## ACTIVITY
Take the material below and output exactly the run of lines from the one containing "Select the Global settings tab" down to the one containing "Screen dimensions: 1080x454", with both included.

## SUPPLIED MATERIAL
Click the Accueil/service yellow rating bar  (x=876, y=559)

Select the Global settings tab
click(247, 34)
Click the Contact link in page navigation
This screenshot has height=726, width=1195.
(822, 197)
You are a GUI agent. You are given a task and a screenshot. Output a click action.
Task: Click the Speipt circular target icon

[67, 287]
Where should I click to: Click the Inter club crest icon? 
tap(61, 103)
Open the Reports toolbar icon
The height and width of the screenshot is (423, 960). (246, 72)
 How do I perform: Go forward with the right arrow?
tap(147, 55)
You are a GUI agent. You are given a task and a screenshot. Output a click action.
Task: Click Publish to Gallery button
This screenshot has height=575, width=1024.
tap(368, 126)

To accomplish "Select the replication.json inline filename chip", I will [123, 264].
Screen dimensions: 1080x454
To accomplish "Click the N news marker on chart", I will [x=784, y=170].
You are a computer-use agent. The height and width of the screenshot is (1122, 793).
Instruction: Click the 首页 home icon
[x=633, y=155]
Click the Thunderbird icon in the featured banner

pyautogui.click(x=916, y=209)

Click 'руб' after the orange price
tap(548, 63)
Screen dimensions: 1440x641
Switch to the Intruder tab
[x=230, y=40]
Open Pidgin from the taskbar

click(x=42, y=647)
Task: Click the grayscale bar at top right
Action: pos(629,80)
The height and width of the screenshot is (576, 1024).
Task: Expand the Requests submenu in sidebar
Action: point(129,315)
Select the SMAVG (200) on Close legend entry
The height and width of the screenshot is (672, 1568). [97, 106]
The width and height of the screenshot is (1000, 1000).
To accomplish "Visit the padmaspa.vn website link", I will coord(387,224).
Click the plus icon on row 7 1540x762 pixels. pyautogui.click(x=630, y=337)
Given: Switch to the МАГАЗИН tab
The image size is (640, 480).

## REPLY
Select the Global settings tab
click(247, 34)
Click the Contact link in page navigation
This screenshot has height=726, width=1195.
(822, 197)
You are a GUI agent. You are given a task and a screenshot. Output a click action.
Task: Click the Speipt circular target icon

[67, 287]
Where should I click to: Click the Inter club crest icon? 
tap(61, 103)
Open the Reports toolbar icon
The height and width of the screenshot is (423, 960). (246, 72)
 How do I perform: Go forward with the right arrow?
tap(147, 55)
You are a GUI agent. You are given a task and a screenshot. Output a click action.
Task: Click Publish to Gallery button
This screenshot has height=575, width=1024.
tap(368, 126)

To accomplish "Select the replication.json inline filename chip", I will [123, 264].
Screen dimensions: 1080x454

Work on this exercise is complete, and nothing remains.